## Task directions:
Would you set down the data that follows, word for word, without any pictures?

Start of Supplied records

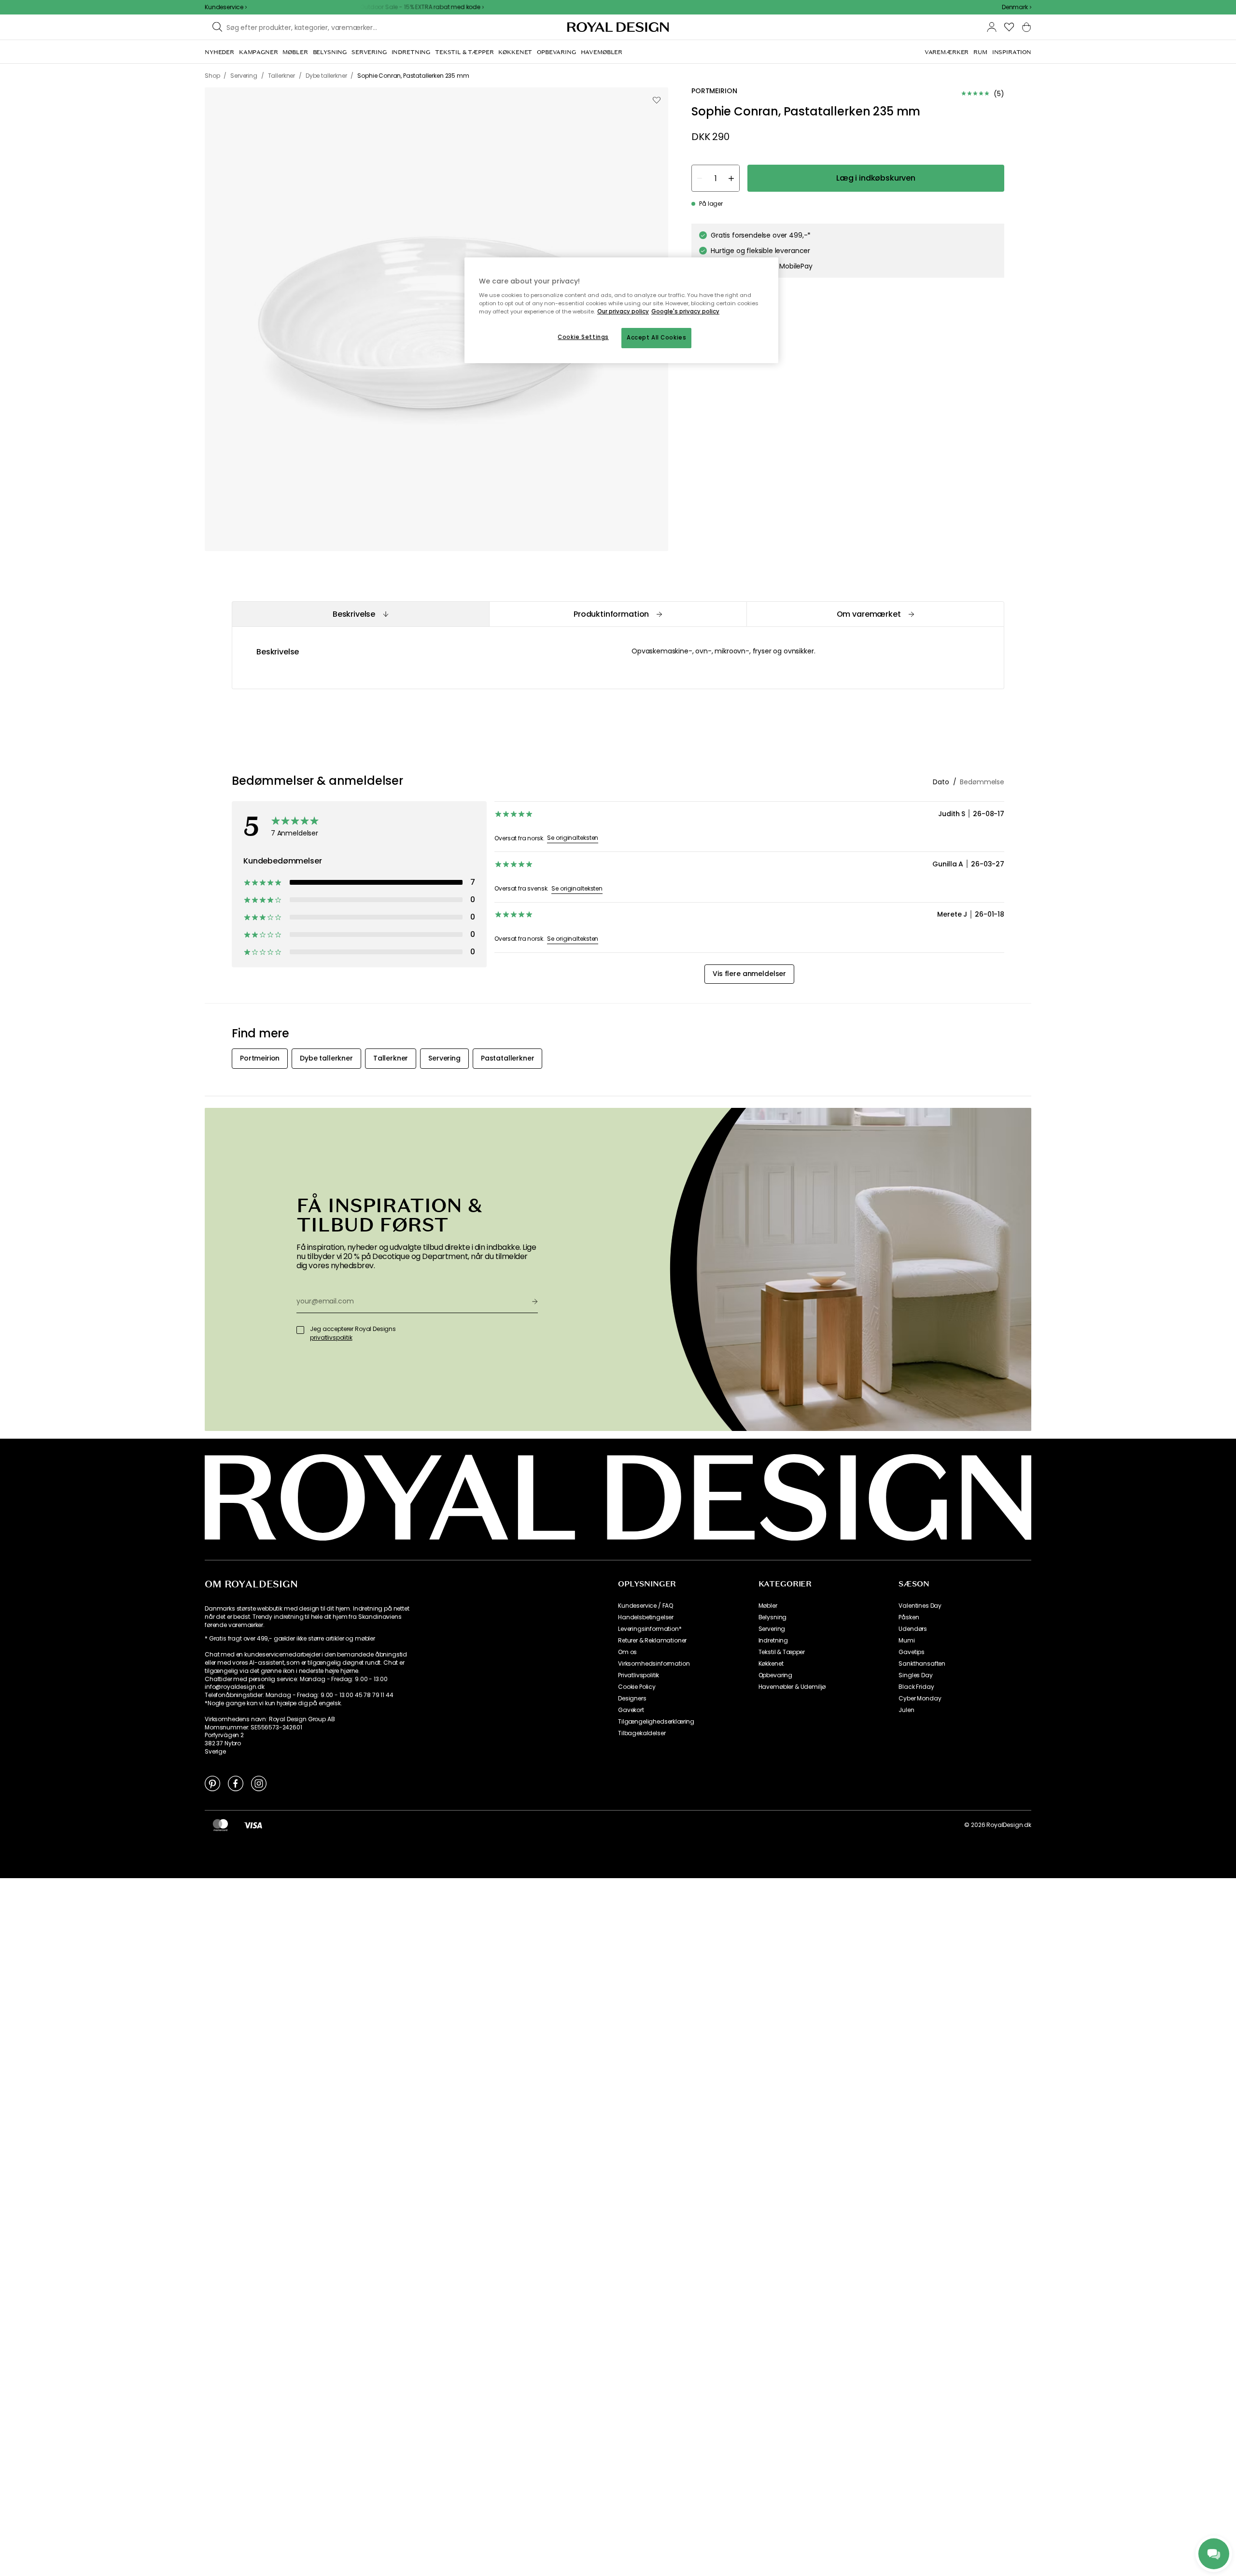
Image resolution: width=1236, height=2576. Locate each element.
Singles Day (915, 1675)
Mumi (906, 1640)
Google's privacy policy (685, 311)
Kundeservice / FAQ (645, 1606)
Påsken (909, 1617)
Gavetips (912, 1652)
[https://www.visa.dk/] (253, 1825)
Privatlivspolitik (638, 1675)
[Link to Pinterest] (212, 1783)
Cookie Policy (637, 1687)
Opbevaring (775, 1675)
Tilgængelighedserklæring (656, 1722)
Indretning (773, 1640)
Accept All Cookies (656, 337)
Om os (627, 1652)
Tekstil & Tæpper (781, 1652)
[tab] (360, 614)
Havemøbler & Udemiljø (792, 1687)
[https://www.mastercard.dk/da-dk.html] (220, 1825)
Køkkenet (771, 1664)
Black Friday (916, 1687)
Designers (632, 1698)
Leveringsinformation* (650, 1629)
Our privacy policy (623, 311)
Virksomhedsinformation (653, 1664)
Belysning (772, 1617)
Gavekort (631, 1710)
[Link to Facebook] (235, 1783)
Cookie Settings (583, 337)
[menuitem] (219, 52)
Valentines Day (920, 1606)
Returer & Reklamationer (652, 1640)
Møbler (767, 1606)
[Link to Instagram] (259, 1783)
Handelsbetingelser (646, 1617)
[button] (1016, 7)
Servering (772, 1629)
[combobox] (1016, 7)
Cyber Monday (920, 1698)
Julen (906, 1710)
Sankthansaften (922, 1664)
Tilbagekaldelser (641, 1733)
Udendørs (913, 1629)
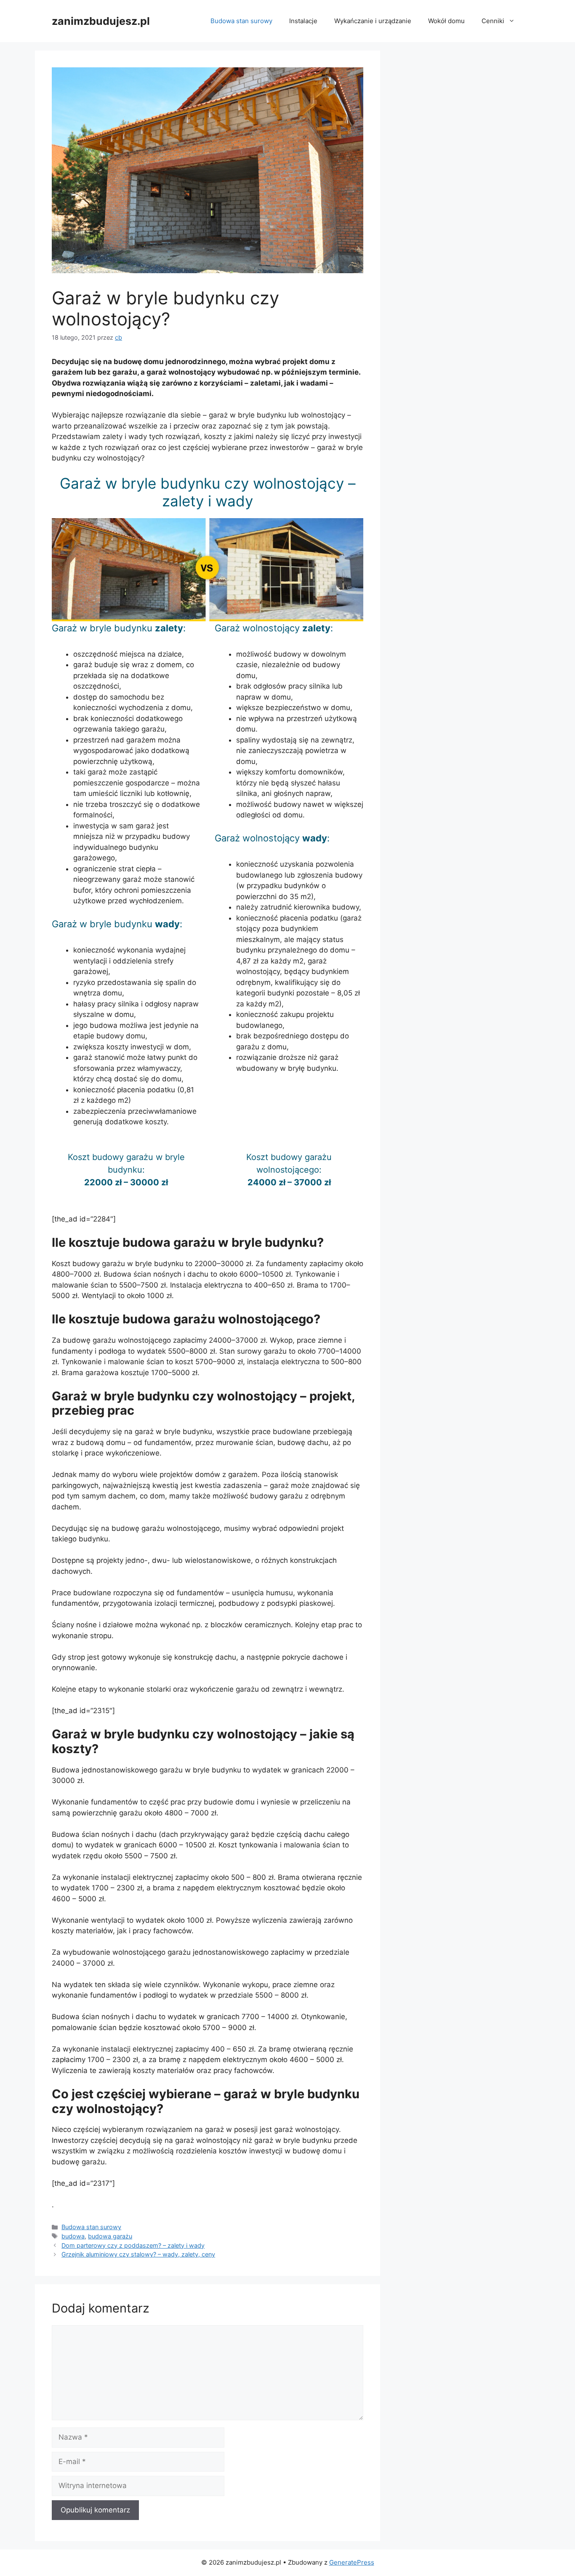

End of Supplied records

## Completed exercise:
Image resolution: width=1236, height=2576. Locate each element.
Singles Day (915, 1675)
Mumi (906, 1640)
Google's privacy policy (685, 311)
Kundeservice / FAQ (645, 1606)
Påsken (909, 1617)
Gavetips (912, 1652)
[https://www.visa.dk/] (253, 1825)
Privatlivspolitik (638, 1675)
[Link to Pinterest] (212, 1783)
Cookie Policy (637, 1687)
Opbevaring (775, 1675)
Tilgængelighedserklæring (656, 1722)
Indretning (773, 1640)
Accept All Cookies (656, 337)
Om os (627, 1652)
Tekstil & Tæpper (781, 1652)
[tab] (360, 614)
Havemøbler & Udemiljø (792, 1687)
[https://www.mastercard.dk/da-dk.html] (220, 1825)
Køkkenet (771, 1664)
Black Friday (916, 1687)
Designers (632, 1698)
Leveringsinformation* (650, 1629)
Our privacy policy (623, 311)
Virksomhedsinformation (653, 1664)
Belysning (772, 1617)
Gavekort (631, 1710)
[Link to Facebook] (235, 1783)
Cookie Settings (583, 337)
[menuitem] (219, 52)
Valentines Day (920, 1606)
Returer & Reklamationer (652, 1640)
Møbler (767, 1606)
[Link to Instagram] (259, 1783)
Handelsbetingelser (646, 1617)
[button] (1016, 7)
Servering (772, 1629)
[combobox] (1016, 7)
Cyber Monday (920, 1698)
Julen (906, 1710)
Sankthansaften (922, 1664)
Tilbagekaldelser (641, 1733)
Udendørs (913, 1629)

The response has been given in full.